Here comes the sun, little darlin….. SOLEIL LIQUIDE by MEMOIRE LIQUIDE (2009)

Today was the first day of proper, unbridled sunshine we have had this year : blue skies, cold breeze, but in the sunshine directly it was hot enough to not need a jacket; proper soul-warming sun up to the the mid-sixties, the kind of day in London where people strip off their shirts in the parks and soak up some rays on the grass with beers and the first picnics, as multilayered foreign tourists from much hotter countries look bemusedly on, and we pretend to ourselves that this is going to be what the weather will be like for the foreseeable future.

A day, then, for mood-enhancing, summery scents (even though it is only the beginning of March and I am totally jumping the gun…) I have been lucky, though, to receive a lot of perfume samples in the post in recent weeks, and livened by the light, and having just finished my post on piquant greens from this morning, I felt like trying something new and refreshing.

Scrabbling through the vials (all over the house, anywhere, everywhere, total lack of organization I am afraid) I came across one that had ‘Soleil Liquide’ written on it (no name of the perfume house on the vial, inviting me in, cryptically, as a ‘drink me’ bottle might do Alice) as I was ironing my shirt,  with my coffee; music on; the window wide open and the sounds of my  neighbourhood flooding in; my cat, Mori, fighting with the ginger tom across the street (there is some territorial battle going on);  kids on their way to school, birds beginning to ‘twitter’ (I have had the windows shut for so long!)…a quick sniff before applying: ah yes, that will do, one of those nice, unthreatening,  contemporary florals I like in measured doses;  those jasmines and tuberoses like  Beyond Love, Marc Jacobs,  and the new Oscar De La Renta Mi Corazon; sheer, but not too sheer; fresh, clear, but with enough exotic suggestion for me to acquiesce (just on one wrist and one cuff, my guilty, bucking-the-rules pleasure for school, as ‘gender-bending’, nectarous, fleurs emanate from my tutorious person….)
# # # # # # #
**Work instructions:**
Continue the perfume review of Soleil Liquide from the point where it stops, keeping its voice.

**Data block:**
# # # # # # #
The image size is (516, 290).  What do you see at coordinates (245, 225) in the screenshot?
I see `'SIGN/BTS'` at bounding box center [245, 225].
# # # # # # #
**Expected answer:**
In any case, Liquide Soleil has been my school scent of the day, and I have to say that have enjoyed it. A modern, citrus white floral that is easy on the nose and spirits for its cheering, American summer goodness,  its barely  whispered memories of France (Tendre Poison, even the eighties incarnation of Vent Vert, or am I just imagining it?), its simple, immediate, pamplemousse-gorged uplift.

Neroli, tangerine and lightly candied grapefruit; a pleasingly blended triumvirate of yellows that coalesces very nicely together over the standard, familiarized accords of subtle sandalwood and white musks, yet mixed together knowingly and judiciously to cleverly bring the ‘liquid sunshine’ to the whole.  Conventional if you really have to nit-pick, but something that really does to me smell good, and those were today’s quite simple criteria. Make me smell nice. Make me smell clean and laundered but also nice; handsome; comely.

You may have smelled this type of fragrance many times before, these citrus-boosted nerolis like Fleurs D’Oranger and Cologne Grand Neroli that abound quite frequently in the perfume world;  but a perfectly blended, dependable bottle of summertime happiness is nothing to be sniffed at ( I find most perfumes these days go wrong at some point: there is always some vile woody addition that ruins it; some sweet, banal chemical that turns me off, but I didn’t really get any of that with Liquide Soleil, apart, perhaps, from a sense that by the end of the day, when the sun had actually gone, it was slightly beginning to outstay its welcome (probably because it was clinging, still zinging with orangey, persistent neroli to my chalk-flecked shirt…)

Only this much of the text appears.